As writer Charles Platt noted in an interview:
I think he never got sufficient admiration and respect because it had that [pulp] quality. You know when your first training is in a particular field of writing, it kind of imprints you in various ways. It's like if you're a musician and you first learn one instrument - if you try to play other instruments after that you still have the same kind of patterns you learn. And Barry's first training was writing these adventure comics which are very, very restrictive in what you can and cannot do and how you develop a story.

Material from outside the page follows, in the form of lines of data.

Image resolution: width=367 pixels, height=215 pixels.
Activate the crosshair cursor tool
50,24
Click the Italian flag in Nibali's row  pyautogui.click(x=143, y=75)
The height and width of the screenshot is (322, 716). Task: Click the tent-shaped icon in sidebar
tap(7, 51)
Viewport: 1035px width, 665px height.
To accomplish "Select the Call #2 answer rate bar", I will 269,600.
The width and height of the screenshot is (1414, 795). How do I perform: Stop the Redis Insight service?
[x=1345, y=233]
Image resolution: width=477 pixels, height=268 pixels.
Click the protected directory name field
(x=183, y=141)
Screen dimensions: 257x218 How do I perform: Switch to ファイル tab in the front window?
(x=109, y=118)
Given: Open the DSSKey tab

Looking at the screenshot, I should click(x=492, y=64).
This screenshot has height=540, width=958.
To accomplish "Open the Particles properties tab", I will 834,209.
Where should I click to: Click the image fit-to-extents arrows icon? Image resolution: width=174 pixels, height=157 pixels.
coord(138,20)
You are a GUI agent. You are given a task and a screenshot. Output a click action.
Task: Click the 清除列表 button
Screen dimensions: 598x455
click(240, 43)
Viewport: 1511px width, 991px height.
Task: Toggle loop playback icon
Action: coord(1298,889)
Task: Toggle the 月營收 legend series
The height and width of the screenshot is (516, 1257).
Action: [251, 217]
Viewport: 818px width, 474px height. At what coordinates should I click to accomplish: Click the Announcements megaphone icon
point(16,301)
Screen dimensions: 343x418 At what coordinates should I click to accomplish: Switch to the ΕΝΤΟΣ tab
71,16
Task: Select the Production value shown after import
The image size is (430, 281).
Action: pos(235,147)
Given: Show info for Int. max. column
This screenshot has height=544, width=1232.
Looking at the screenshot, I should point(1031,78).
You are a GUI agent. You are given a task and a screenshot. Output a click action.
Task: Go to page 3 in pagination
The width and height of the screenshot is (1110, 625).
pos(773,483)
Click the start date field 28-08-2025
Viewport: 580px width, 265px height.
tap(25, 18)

Inspired by theorist J.W. Dunne, Bayley's writing had elevated ideas in an accessible format, a dynamic mix that won him plenty of admirers among other writers. When you can't measure the import of a writer by popularity, it starts to matter more which minds are affected. Legends like Bruce Sterling and William Gibson were fans. Longtime friend Moorcock also thought Bayley was a writer's writer:
Did you know William Burroughs loved the Star Virus and wrote to tell me he'd used it as inspiration? The idea of people as a virus very much appealed to Burroughs, who enjoyed at least some of Barry's work, though I don't know how much he read. Burroughs definitely recognised the originality of mind.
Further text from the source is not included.